Once it is set up and running, Tangelo’s basic usage is relatively straightforward. This chapter explains how Tangelo serves web content, a best practices guide for organizing your content, and how to use HTTP authentication to protect your content.
Tangelo’s most basic purpose is to serve web content. Once Tangelo is running, it will serve content it finds in several places.
User home directories. If you visit a URL whose first path component begins with a tilde (“~”), such as http://localhost:8080/~spock, Tangelo will attempt to serve content from the tangelo_html directory of user spock‘s home directory. On a Linux system, this might be the directory /home/spock/tangelo_html.
Web root directory. Visiting other URLs (that do not begin with a tilde) will cause Tangelo to serve content out of the web root directory, which is the web subdirectory of the directory where Tangelo is deployed (see Installation). For example, if Tangelo has been deployed to /opt/tangelo, the web root directory would be /opt/tangelo/web, visiting http://localhost:8080/ would serve content from /opt/tangelo/web, and visiting http://localhost:8080/app would serve content from /opt/tangelo/web/app, etc.
The streaming API. The URL http://localhost:8080/stream is reserved; it is the interface to the Streaming API. If there is a file or directory in the web root directory named stream, it will not be served by Tangelo.
The foregoing examples demonstrate how Tangelo associates URLs to directories and files in the filesystem. URLs referencing particular files will cause Tangelo to serve that file immediately. URLs reference a directory behave according to the following cascade of rules:
As mentioned already, the URL http://localhost:8080/stream is special and does not serve any static content from disk. Similarly, a URL referring to a Python script, but lacking the final .py, names a web service; such URLs do not serve static content, but rather run the referred Python script and serve the results (see Tangelo Web Services).

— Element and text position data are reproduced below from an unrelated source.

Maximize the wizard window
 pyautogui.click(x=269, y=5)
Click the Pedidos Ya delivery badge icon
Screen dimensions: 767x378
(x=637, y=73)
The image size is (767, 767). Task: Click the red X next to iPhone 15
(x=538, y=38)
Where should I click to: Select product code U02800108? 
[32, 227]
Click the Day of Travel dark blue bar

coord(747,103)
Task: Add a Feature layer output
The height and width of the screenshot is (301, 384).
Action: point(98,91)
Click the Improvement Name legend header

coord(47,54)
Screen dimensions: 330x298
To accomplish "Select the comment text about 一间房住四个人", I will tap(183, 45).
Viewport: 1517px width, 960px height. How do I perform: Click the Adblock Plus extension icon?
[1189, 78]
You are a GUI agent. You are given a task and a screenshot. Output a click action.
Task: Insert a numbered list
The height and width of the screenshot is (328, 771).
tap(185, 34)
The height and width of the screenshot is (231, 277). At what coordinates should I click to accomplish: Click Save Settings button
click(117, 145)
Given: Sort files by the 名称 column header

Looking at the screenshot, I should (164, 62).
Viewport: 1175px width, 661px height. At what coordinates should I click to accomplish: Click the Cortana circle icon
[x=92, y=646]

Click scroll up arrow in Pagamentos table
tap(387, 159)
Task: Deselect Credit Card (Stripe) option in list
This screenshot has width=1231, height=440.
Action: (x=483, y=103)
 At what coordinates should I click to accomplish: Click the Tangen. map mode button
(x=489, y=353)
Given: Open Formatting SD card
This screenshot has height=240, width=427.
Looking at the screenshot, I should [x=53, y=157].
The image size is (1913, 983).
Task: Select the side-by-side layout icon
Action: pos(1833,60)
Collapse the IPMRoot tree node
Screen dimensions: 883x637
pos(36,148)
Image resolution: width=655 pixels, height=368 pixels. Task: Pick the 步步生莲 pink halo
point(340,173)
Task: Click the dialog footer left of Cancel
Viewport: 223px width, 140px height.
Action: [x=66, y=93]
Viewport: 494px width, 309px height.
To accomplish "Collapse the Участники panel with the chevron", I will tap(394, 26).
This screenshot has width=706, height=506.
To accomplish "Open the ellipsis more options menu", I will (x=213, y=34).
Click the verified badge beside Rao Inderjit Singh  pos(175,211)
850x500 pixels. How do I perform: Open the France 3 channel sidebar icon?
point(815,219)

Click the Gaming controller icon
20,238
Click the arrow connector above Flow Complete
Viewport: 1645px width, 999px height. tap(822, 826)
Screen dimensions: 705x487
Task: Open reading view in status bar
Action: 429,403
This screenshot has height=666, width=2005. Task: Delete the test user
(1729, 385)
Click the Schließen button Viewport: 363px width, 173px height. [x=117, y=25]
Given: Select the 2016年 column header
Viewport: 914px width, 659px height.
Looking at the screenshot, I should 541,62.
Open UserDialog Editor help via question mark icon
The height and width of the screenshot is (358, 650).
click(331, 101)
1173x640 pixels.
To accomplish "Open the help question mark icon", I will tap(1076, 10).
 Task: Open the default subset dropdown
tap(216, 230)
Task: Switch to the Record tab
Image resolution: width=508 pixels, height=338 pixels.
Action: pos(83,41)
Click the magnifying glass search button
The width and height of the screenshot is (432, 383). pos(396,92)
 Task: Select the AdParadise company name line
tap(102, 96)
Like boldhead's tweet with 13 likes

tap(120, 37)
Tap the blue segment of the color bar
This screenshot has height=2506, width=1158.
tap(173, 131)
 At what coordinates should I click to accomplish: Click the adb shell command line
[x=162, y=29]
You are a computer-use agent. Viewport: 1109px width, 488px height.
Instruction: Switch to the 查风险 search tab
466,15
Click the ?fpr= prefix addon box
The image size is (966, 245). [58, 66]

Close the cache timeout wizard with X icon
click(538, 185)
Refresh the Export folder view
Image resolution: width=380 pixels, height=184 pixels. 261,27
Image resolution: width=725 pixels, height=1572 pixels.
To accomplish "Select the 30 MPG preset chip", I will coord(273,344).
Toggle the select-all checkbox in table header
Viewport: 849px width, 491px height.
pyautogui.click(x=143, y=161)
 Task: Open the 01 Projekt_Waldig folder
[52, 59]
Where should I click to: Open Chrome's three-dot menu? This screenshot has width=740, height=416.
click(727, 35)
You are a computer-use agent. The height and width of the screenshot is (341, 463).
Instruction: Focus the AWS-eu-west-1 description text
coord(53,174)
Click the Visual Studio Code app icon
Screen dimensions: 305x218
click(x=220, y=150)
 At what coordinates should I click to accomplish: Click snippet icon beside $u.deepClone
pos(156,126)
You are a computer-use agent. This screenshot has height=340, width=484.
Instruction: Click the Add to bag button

Tangelo supports HTTP Digest Authentication to password protect web directories. The process to protect a directory is as follows:
Go to the directory you wish to protect:
cd ~laforge/tangelo_html/DilithiumChamberStats
The idea is, this directory (which is accessible on the web as http://localhost:8080/~laforge/DilithiumChamberStats) contains sensitive information, and should be restricted to just certain people who have a password.
Create a file there called .htaccess and make it look like the following example, customizing it to fit your needs:
AuthType digest
AuthRealm USS Enterprise NCC-1701-D
AuthPasswordFile /home/laforge/secret/dilithiumpw.txt
This file requestes digest authnetication on the directory, sets the authentication realm to be the string “USS Enterprise NCC-1701-D”, and specifies that the acceptable usernames and passwords will be found in the file /home/laforge/secret/dilithiumpw.txt.
Currently, the only supported authentication type is digest. The realm will be displayed to the user when prompted for a username and password.
Create the password file, using the tangelo-passwd program (see tangelo-passwd):
$ tangelo-passwd -c ~laforge/secret/dilithiumpw.txt "USS Enterprise NCC-1701-D" picard
Enter password for picard@USS Enterprise NCC-1701-D: <type password here>
Re-enter password: <retype password here>
This will create a new password file. If you inspect the file, you will see a user picard associated with an md5 hash of the password that was entered. You can add more users by repeating the command without the -c flag, and changing the username.
At this point, the directory is password protected - when you visit the page, you will be prompted for a username and password, and access to the page will be restricted until you provide valid ones.